The various off-balance-sheet partnerships run by Andy Fastow and other Enron executives were purchasing such risky assets as power plants and communications infrastructure, and, in other cases, entering highly risky hedging transactions with Enron. Clearly, some of the asset sales and repurchases, as well as the hedging transactions that Enron executed with the LJM partnerships and other furry friends like Chewco, Jedi, and Raptor, could never have been done with truly independent third parties. "The company was willing to give away 3 percent to Fastow not to consolidate the SPEs," says NYU's Ryan.

The upshot is that companies that use SPEs for legitimate reasons will likely be paying for the sins of others. If the 10 percent threshold is applied across the board by FASB, off-balance-sheet leasing transactions could soon be a thing of the past. "SPE owners will be taking on more risk and they'll want more return," says Willens. "It may no longer make economic sense for companies to lease through an SPE." Given that existing off-balance-sheet structures are not likely to be grandfathered, companies with SPEs will either have to consolidate the entities, which in many cases would defeat their purpose, or restructure them to qualify under FAS 140 rules. The third option is to find new investors to take on the higher 10 percent stake. "Everyone will be working on ways to find outside investors," says Boeing Capital's Palmer.

But given the fear and loathing that SPEs are generating in the marketplace, that won't be easy.

A Better Solution?

Although new rules for special-purpose entities (SPEs) aren't expected until September, it's probably too much to hope that the Financial Accounting Standards Board will merely reinforce Securities and Exchange Commission disclosure requirements rather than change the rules concerning consolidation. "I don't think the accounting model is broken," says Jeff Allen, a senior manager with Pricewaterhouse-Coopers. "We just need better disclosure."

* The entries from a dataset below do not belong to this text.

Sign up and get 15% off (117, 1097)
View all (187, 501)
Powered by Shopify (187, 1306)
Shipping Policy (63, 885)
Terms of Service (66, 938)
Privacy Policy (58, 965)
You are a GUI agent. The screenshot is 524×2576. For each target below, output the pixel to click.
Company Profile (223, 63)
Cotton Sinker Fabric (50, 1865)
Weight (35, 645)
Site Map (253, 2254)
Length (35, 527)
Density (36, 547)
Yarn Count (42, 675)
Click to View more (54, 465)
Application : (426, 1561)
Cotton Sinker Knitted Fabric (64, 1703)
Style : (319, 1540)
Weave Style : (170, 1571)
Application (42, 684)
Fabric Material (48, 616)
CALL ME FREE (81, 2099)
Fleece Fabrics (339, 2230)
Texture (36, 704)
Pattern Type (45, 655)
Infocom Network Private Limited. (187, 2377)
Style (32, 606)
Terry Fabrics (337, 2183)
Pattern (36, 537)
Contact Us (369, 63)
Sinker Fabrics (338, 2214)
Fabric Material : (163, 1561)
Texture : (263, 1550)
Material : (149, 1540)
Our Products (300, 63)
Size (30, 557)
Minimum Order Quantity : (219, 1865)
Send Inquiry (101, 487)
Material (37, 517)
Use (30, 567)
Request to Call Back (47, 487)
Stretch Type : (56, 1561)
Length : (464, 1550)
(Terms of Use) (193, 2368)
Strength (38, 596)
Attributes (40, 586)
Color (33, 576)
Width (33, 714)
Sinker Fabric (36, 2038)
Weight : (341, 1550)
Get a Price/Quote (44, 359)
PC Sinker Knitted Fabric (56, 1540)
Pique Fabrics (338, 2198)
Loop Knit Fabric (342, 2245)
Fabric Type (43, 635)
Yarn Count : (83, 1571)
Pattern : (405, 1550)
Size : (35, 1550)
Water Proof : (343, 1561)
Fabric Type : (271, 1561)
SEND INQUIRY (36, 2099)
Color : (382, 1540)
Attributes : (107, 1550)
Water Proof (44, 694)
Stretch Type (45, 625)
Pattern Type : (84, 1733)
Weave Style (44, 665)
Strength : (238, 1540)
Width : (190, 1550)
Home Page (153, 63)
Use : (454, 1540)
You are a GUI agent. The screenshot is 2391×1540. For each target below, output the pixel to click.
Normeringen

Public companies are already required to disclose contingent liabilities, recourse obligations, and guarantees that arise from their relationships with SPEs. The information, however, is typically buried in the notes to financial statements and is difficult to understand. "It's usually a dump of contractual terms that no one can process," says Stephen G. Ryan, associate professor of accounting at New York University's Stern School of Business. FASB seems to be leaning toward forcing off-balance-sheet assets and debt back onto the books. "Consolidation is a simplistic approach," says Ryan. "In the best of all worlds, companies would account for all the contractual rights and obligations in SPEs and then tie the risks associated with them to items in the financial statements."